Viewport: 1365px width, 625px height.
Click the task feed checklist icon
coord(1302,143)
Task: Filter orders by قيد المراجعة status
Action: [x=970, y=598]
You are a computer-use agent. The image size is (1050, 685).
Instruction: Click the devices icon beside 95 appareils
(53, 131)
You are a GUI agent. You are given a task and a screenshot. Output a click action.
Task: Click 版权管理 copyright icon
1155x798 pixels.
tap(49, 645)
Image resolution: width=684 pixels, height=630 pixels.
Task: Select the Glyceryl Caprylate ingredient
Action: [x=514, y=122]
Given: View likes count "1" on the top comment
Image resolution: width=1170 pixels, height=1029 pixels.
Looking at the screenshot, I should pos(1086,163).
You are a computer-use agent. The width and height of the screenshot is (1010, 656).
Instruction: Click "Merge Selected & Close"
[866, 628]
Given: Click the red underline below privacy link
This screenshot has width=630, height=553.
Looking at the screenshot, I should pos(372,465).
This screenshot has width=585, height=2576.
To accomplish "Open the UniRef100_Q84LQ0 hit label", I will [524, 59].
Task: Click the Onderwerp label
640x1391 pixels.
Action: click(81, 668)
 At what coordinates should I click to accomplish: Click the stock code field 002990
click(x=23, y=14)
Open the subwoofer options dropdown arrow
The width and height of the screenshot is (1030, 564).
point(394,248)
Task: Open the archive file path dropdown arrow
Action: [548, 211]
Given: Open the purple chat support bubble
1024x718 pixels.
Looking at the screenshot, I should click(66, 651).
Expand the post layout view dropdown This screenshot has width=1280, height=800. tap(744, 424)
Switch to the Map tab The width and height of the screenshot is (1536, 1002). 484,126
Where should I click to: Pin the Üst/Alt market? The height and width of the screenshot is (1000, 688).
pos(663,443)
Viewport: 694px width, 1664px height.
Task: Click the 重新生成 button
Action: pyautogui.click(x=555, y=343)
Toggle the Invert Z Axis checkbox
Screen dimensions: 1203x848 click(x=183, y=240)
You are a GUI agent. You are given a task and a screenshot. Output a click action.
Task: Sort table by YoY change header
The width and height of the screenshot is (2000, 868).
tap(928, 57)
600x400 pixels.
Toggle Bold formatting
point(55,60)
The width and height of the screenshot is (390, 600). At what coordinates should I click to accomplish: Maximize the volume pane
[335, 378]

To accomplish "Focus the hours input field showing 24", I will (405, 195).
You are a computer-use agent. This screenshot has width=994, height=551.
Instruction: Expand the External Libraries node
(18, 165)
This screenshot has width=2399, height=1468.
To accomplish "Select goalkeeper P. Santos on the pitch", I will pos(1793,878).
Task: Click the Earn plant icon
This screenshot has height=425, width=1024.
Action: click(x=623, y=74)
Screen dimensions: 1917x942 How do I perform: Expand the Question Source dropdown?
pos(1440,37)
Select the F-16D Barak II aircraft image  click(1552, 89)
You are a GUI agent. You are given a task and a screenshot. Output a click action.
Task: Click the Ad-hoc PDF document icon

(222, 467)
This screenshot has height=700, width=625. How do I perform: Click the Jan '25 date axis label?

WORK TO BE COMPLETED » For the entries above, give only the number of lines that contain the word "will".

ANSWER AREA » 3